Name	Name	Last commit message	Last commit date
parent directory ..
.Rhistory	.Rhistory
README.md	README.md
config.json	config.json
deploy.yaml	deploy.yaml
logo.png	logo.png

🤖 Akash Trainer

An openclaw-powered agent that let you train any ML/AI model on Akash GPUs with just a message. The agent would automate the whole training process. No setup.
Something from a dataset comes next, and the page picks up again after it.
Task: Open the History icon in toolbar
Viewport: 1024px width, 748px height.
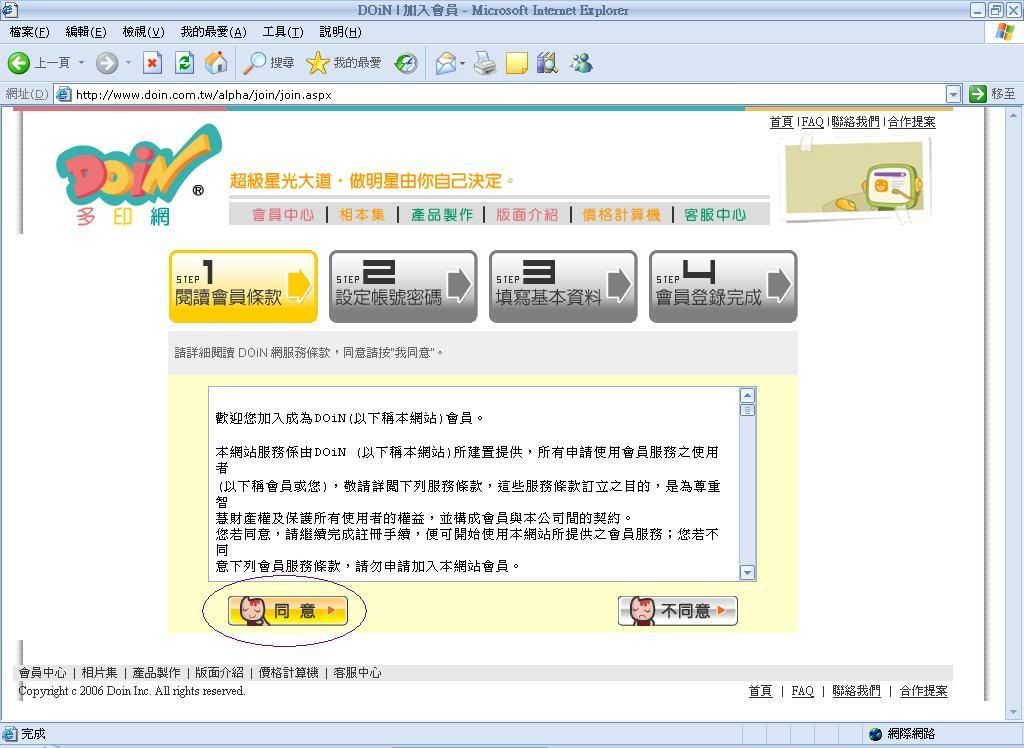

Just deploy.

Point it at a GitHub repo → it clones, installs, trains on a GPU, and pushes results back to your repo + close the deployment automatically.

Quick Start

Go to Akash Console → New Deployment → paste the deploy.yaml
Set three env vars:

Variable	Example
`REPO_URL`	`https://github.com/you/your-project.git`
`TRAIN_CMD`	`python3 train.py`
`GITHUB_TOKEN`	Your token with `repo` scope (create one here)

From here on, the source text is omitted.